With full compliance expected with 12 months, now is the time for regulated banks to review the recommendations and determine how their third-party risk management programs are impacted. This post examines the goals of the Guidance and offers best practices for achieving compliance.

The Goal of the Interagency Guidance on Third-Party Relationships

The goal of the Interagency Guidance is to bring uniformity and consistency to how banking organizations develop and enforce risk management principles as they relate to third-party relationships. According to the document, "the final guidance offers the agencies’ views on sound risk management principles for banking organizations when developing and implementing risk management practices for all stages in the life cycle of third-party relationships."
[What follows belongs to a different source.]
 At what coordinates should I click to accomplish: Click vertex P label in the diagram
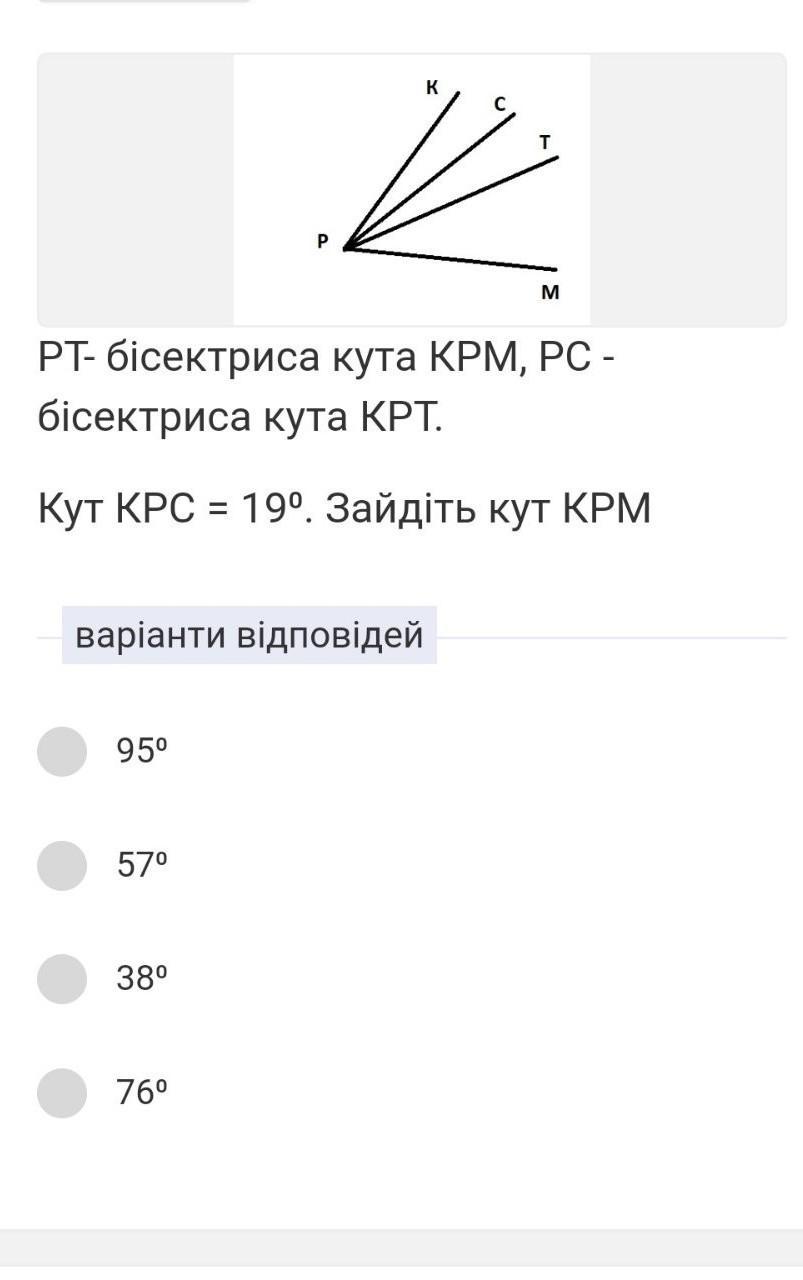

Third Party Definition and Principles in the Interagency Guidance

The Guidance defines a third-party relationship as “any business arrangement between a banking organization and another entity, by contract or otherwise;” describes the third-party risk management life cycle; and identifies principles applicable to each stage of the third-party life cycle as depicted below:

Interagency Guidelines Third-Party Relationship Life Cycle

Source: Board, FDIC, and OCC

How to Comply with the Interagency Guidance on Third-Party Relationships

Each of the six principles in the Interagency Guidance on Third-Party Relationships maps to a stage of the third-party lifecycle. Here are key requirements and recommended best practices for each stage.

1. Planning

At the earliest stage of a third-party relationship, the Guidance recommends evaluating the types and nature of risks in the relationship and developing a plan to manage the relationship and its related risks. As part of the process to establish or refine your third-party risk management program, consider:

  • Governing policies, standards, systems and processes to protect systems and data
  • Roles and responsibilities (e.g., RACI) of all team members involved
  • Third-party inventories to understand the scale and scope of third-party involvement
  • Third-party classification and categorization approaches
  • Risk scoring and thresholds based on your organization’s risk tolerance
  • Assessment and monitoring methodologies based on third-party criticality
  • Fourth- and Nth-party involvement in delivering critical services
  • Sources of continuous monitoring data (cyber, business, reputational, financial)
  • Key performance indicators (KPIs) and key risk indicators (KRIs) to measure your program and third parties
  • Compliance and contractual reporting requirements
  • Incident response processes
  • Internal stakeholder reporting – for management and the Board
  • Risk mitigation and remediation strategies

Each of these items is critical to building a comprehensive TPRM program plan.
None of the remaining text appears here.